Selected excerpt:
Stuart MacDonald

Dr. Stuart MacDonald is an associate professor in the Faculty of Social Sciences, Department of Psychology at the University of Victoria, and a Michael Smith Foundation for Health Research Scholar.

His research is funded by operating grants from the Canadian Institutes of Health Research, the Natural Sciences and Engineering Research Council of Canada, and the US National Institutes of Health.

MacDonald’s current research is conducted primarily within two research traditions: individual differences in cognitive aging and the cognitive neuroscience of aging. Longitudinal data from unique sources including the Victoria Longitudinal Study (Victoria, BC) and the Kungsholmen Project (Stockholm, Sweden) are used to examine patterns and predictors of cognitive decline in the healthy elderly, as well as for the developmental transition between primary and secondary aging (e.g. accelerated memory loss due to morbidity). Particular interest is focused on risk factors (genetic, biological, psychological) and indicators (intraindividual variability) that foreshadow cognitive impairment associated with age, dementia onset, and subsequent death. Recent research on variability in cognitive behavior, physiological function (gait, blood pressure), and brain activity targets the early detection of those at greatest risk for cognitive decline and dementia.

 


Recent Publications

Garrett, D.D., Samanez-Larkin, G.L., MacDonald, S.W.S., Lindenberger, U., McIntosh, A.R., & Grady, C.L. (2013). Moment-to-moment brain signal variability: A next frontier in brain mapping? Neuroscience & Biobehavioral Reviews, 37, 610-624.

Directions:
[1] Answer these questions from the Stuart MacDonald profile:
(a) In which faculty and department at the University of Victoria does MacDonald hold his post?
(b) Which two sources of longitudinal data does his research use?
(c) In which journal did the 2013 article on moment-to-moment brain signal variability appear?
[2] Carry the Stuart MacDonald profile on past its last line.

Available data:
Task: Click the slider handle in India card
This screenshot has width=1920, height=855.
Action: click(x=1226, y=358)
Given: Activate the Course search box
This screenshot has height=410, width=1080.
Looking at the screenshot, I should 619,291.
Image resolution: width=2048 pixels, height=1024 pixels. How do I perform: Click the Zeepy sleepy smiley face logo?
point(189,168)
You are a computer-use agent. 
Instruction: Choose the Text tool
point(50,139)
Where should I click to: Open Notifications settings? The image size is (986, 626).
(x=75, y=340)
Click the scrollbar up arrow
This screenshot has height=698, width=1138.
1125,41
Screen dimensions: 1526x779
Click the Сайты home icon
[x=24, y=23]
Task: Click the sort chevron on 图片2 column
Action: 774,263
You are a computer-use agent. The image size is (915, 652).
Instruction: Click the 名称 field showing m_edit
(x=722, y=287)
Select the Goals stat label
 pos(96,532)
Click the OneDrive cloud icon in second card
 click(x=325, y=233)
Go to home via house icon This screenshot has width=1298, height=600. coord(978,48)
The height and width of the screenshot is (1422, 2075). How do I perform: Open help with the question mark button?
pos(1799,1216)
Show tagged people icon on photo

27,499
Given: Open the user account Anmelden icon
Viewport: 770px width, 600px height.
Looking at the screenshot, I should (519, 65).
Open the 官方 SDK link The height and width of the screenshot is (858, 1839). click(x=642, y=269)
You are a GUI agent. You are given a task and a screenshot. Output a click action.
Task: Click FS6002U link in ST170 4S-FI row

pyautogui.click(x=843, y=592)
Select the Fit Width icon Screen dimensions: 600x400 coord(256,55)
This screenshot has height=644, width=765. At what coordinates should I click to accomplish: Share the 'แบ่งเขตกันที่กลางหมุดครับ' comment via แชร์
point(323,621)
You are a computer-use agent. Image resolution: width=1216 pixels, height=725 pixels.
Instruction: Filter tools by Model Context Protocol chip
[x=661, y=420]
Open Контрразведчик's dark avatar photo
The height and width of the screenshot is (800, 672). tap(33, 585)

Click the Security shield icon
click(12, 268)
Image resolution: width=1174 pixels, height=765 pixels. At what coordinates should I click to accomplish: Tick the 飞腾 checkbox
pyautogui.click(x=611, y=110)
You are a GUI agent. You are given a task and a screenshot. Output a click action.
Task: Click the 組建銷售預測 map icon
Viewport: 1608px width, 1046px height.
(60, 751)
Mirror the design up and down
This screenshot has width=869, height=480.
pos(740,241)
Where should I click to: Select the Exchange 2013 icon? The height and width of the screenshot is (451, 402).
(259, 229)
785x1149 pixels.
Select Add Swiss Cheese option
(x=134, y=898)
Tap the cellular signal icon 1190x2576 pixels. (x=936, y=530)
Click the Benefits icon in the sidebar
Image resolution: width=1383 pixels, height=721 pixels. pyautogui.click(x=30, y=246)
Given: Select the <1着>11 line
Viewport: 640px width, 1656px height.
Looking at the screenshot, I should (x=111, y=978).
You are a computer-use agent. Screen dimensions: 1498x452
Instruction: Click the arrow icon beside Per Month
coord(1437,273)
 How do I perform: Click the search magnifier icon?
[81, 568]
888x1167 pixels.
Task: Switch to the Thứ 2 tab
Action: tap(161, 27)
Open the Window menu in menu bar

Expected results:
[1]
(a) The Faculty of Social Sciences, Department of Psychology.
(b) The Victoria Longitudinal Study (Victoria, BC) and the Kungsholmen Project (Stockholm, Sweden).
(c) Neuroscience & Biobehavioral Reviews.

[2]
MacDonald, S.W.S., Karlsson, S., Rieckmann, A., Nyberg, L., & Bäckman, L. (2012). Aging-related increases in behavioral variability: Relations to losses of dopamine D1 receptors. The Journal of Neuroscience, 32, 8186-8191.

Laukka, E.J., MacDonald, S.W.S., Fratiglioni, L., & Bäckman, L. (2012). Preclinical cognitive trajectories differ for Alzheimer’s disease and vascular dementia. Journal of the International Neuropsychological Society, 18, 191-199.

MacDonald, S.W.S., Karlsson, S., Fratiglioni, L., & Bäckman, L. (2011). Trajectories of cognitive decline following dementia onset: What accounts for variation in progression. Dementia and Geriatric Cognitive Disorders, 31, 202–209.

MacDonald, S.W.S., DeCarlo, C.A., & Dixon, R.A. (2011). Linking biological and cognitive aging: Towards improving characterizations of developmental time. The Journals of Gerontology, Series B: Psychological Sciences and Social Sciences, 66B(S1), i59-i70.